World Journal of Surgery > Ausgabe 6/2014
Marielle M. E. Coolsen, Stefan H. E. M. Clermonts, Ronald M. van Dam, Bjorn Winkens, Massimo Malagó, Giuseppe K. Fusai, Cornelis H. C. Dejong, Steven W. M. Olde Damink
Wichtige Hinweise

Electronic supplementary material

The online version of this article (doi:10.​1007/​s00268-013-2421-y) contains supplementary material, which is available to authorized users.
Presented to the Tenth Congress of the European-African Hepatopancreatobiliary Association, Belgrade, Serbia, May 2013.

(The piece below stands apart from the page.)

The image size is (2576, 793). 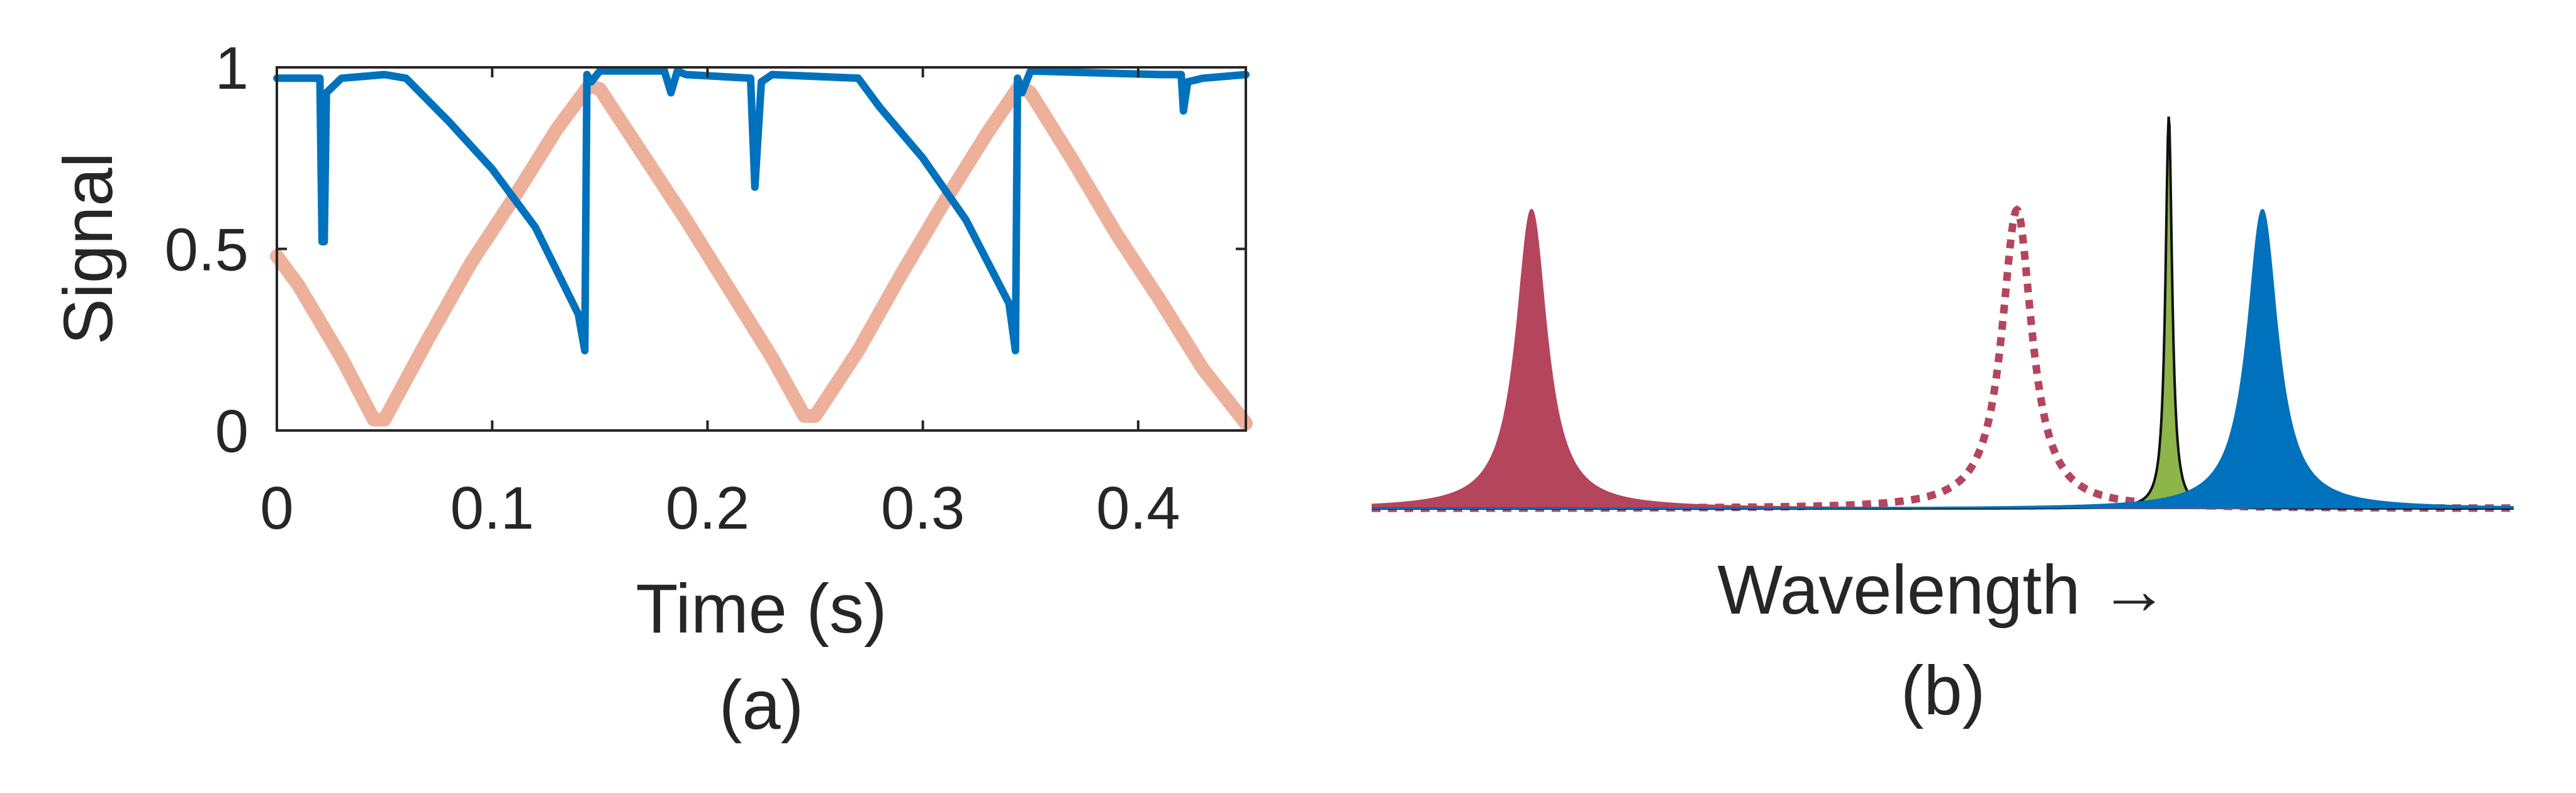 I want to click on panel-a-xlabel: Time (s), so click(x=761, y=609).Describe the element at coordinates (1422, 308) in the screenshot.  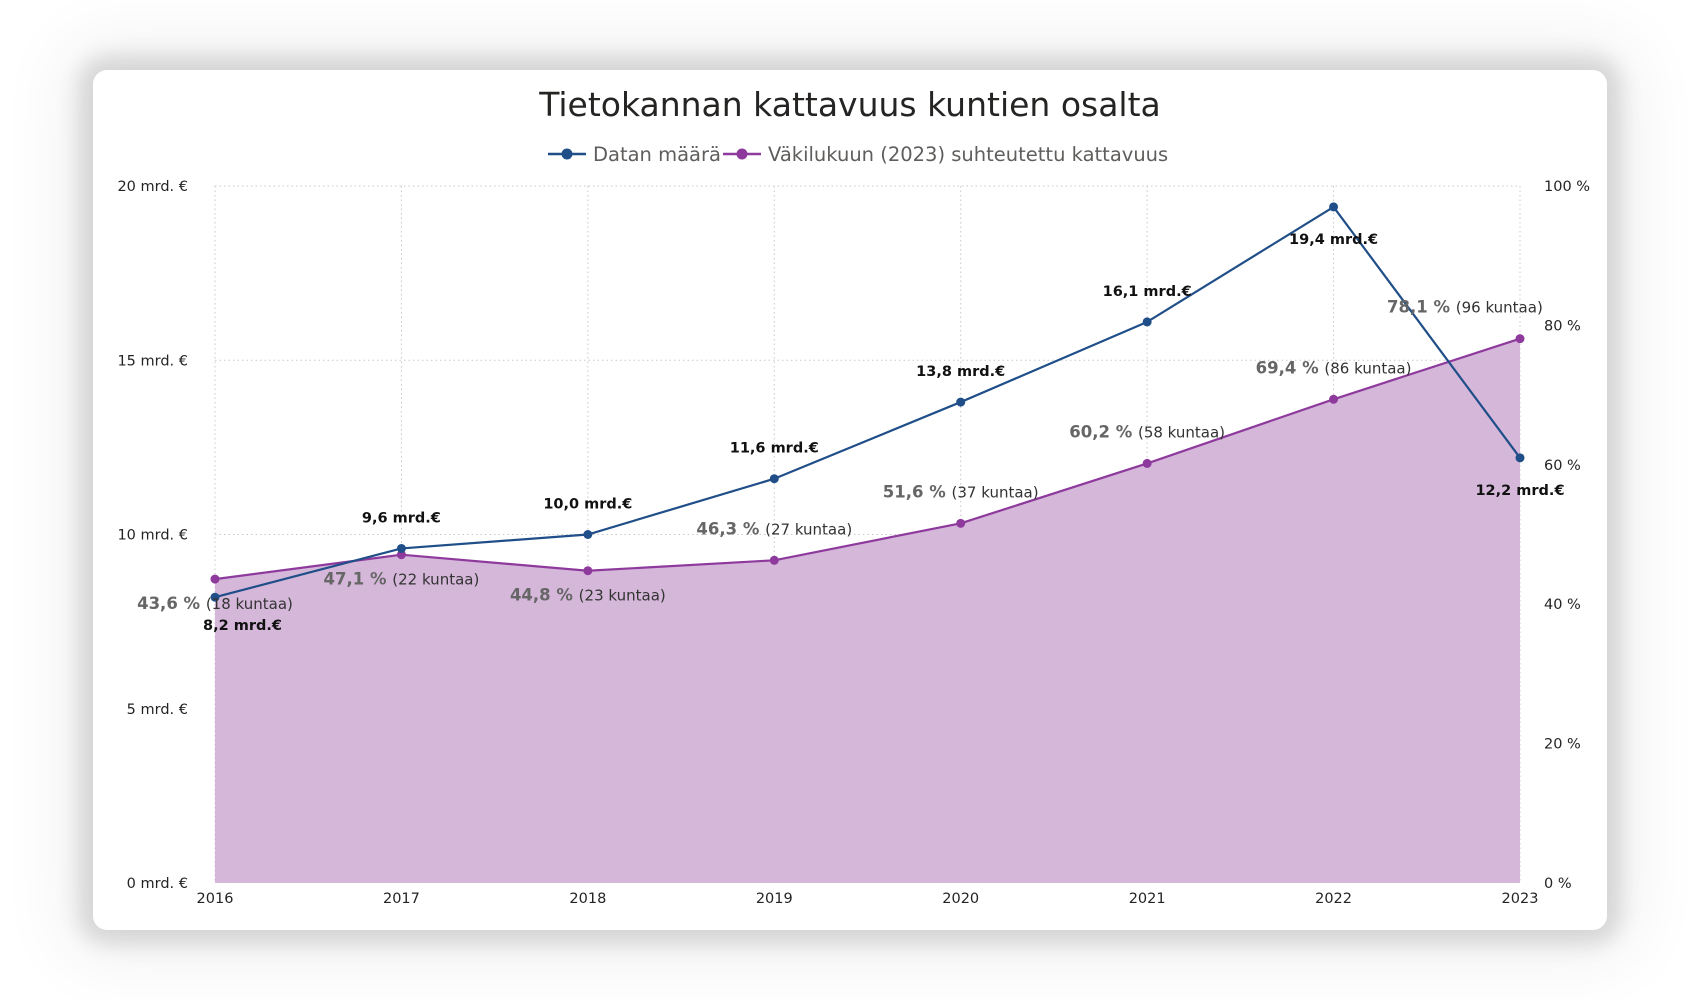
I see `coverage-percent: 78,1 %` at that location.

Few randomized controlled trials (RCTs) have been performed in patients undergoing pancreaticoduodenectomy (PD). An important factor contributing to this is the large number of patients needed to adequately power RCTs for relevant clinical single endpoints. A PD-specific composite endpoint (CEP) could solve this problem. The aim of the present study was to develop a PD-specific CEP, consisting of complications related to PD, allowing reduction in sample sizes and improving the ability to compare outcomes.

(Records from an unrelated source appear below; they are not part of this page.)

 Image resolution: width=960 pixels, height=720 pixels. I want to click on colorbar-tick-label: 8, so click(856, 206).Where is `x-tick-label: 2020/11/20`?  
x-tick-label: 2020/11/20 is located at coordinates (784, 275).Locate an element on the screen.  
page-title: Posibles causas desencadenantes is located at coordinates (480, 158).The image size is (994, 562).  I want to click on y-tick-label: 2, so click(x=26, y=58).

PD-specific CEP components were selected after a systematic review of the literature and consensus between 25 international pancreatic surgeons. Ultimately, prospective cohorts of patients who underwent PD in two high-volume HPB centers (London, UK, and Maastricht, NL) were used to assess the event rate and effect of implementing a PD-specific CEP.

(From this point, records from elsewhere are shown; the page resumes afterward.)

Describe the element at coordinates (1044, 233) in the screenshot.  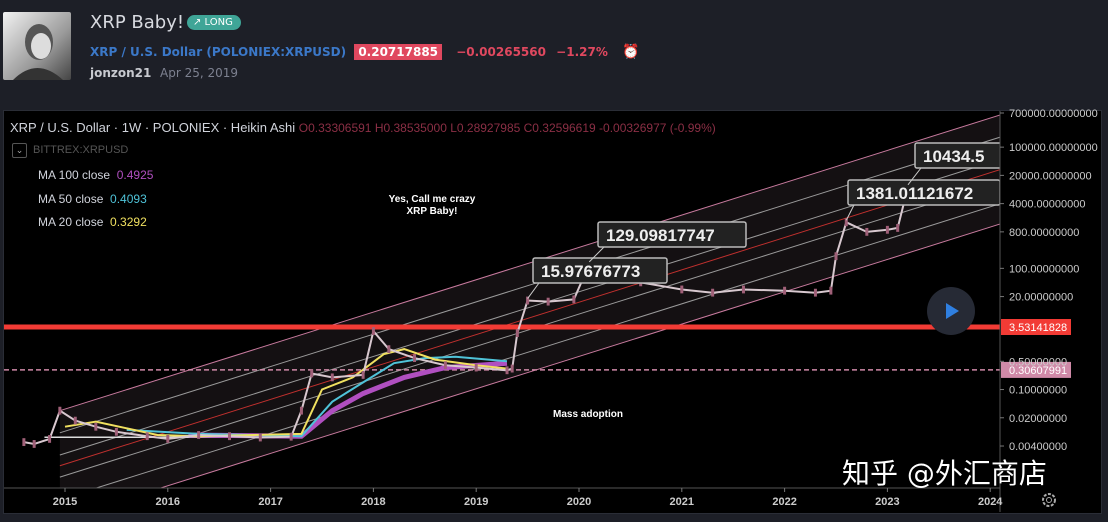
I see `y-tick-label: 800.00000000` at that location.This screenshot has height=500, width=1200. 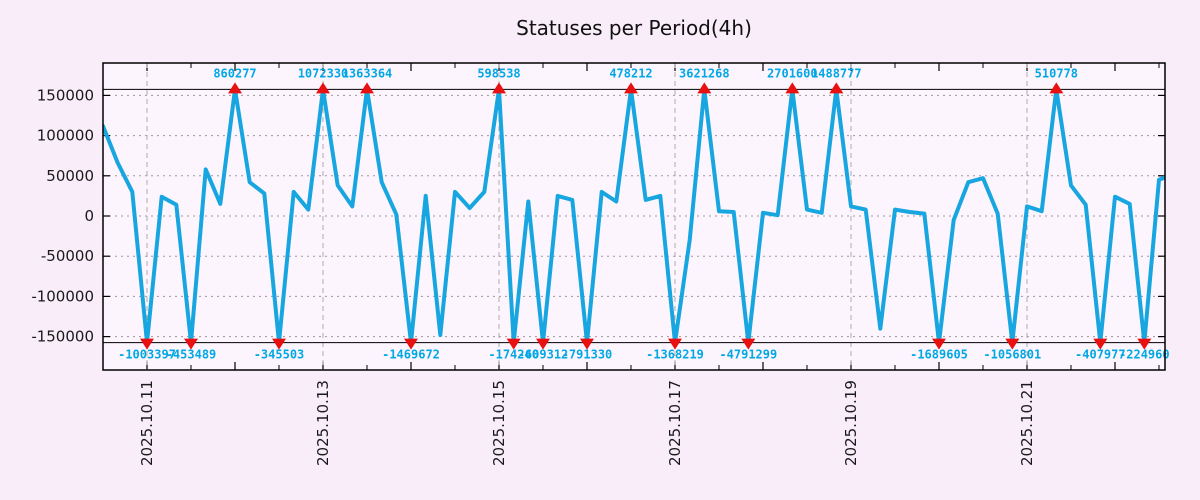 What do you see at coordinates (675, 423) in the screenshot?
I see `x-axis-date-label: 2025.10.17` at bounding box center [675, 423].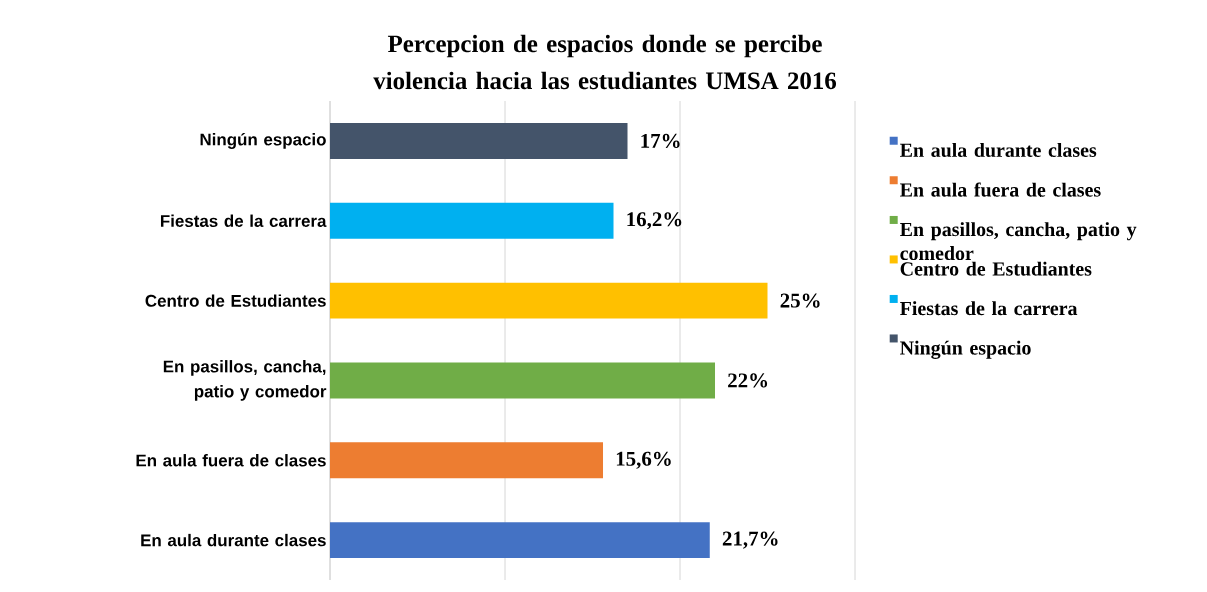 The height and width of the screenshot is (592, 1207). I want to click on data-label: 22%, so click(748, 380).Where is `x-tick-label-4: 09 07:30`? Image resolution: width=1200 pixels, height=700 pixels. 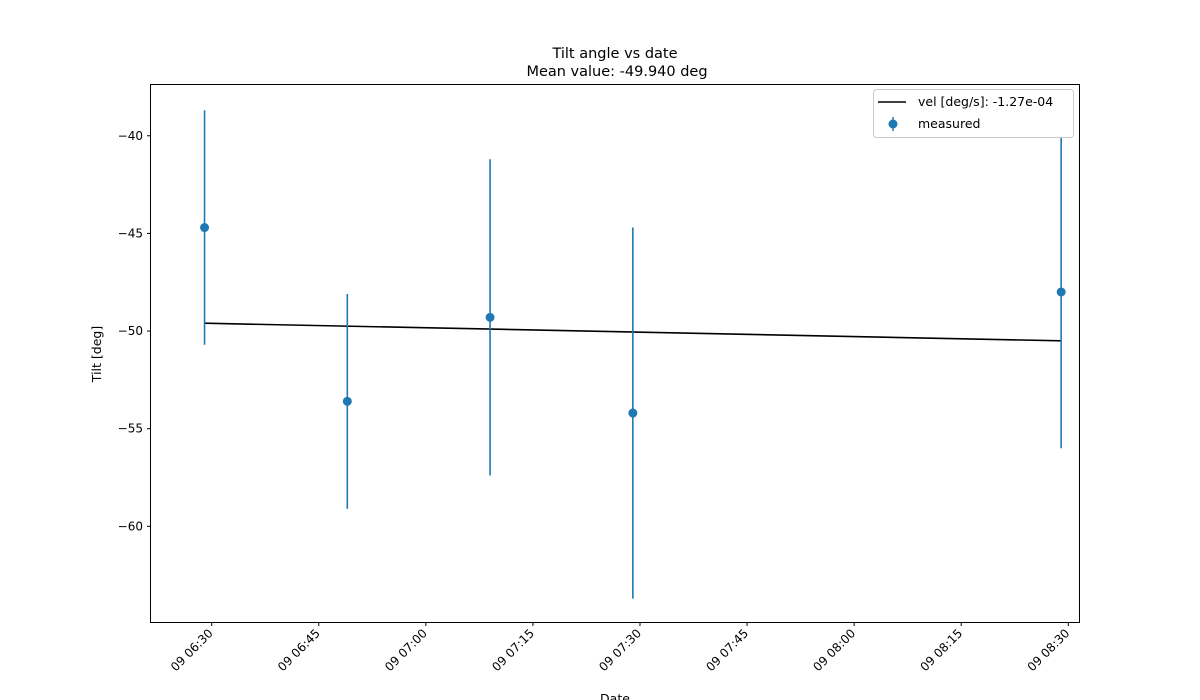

From a total of 18 single-component endpoints, intra-abdominal abscess, sepsis, post-PD hemorrhage, bile leakage, gastrojejunostomy leakage, leakage of the pancreatic anastomosis, delayed gastric emptying, and operative mortality within 90 days were selected to be included the PD-specific CEP. All eight components had consensus definitions and a Dindo–Clavien classification of 3 or more. The incidence of the PD-specific CEP was 24.7 % in the Maastricht cohort and 23.3 % in the London cohort. These incidence rates led to a twofold reduction in the theoretical calculated sample size for an adequately powered RCT on PD using this CEP as a primary endpoint.


The proposed PD-specific CEP enables clinical investigators to adequately power RCTs on PD and increases the feasibility, comparability, and utility in meta-analysis.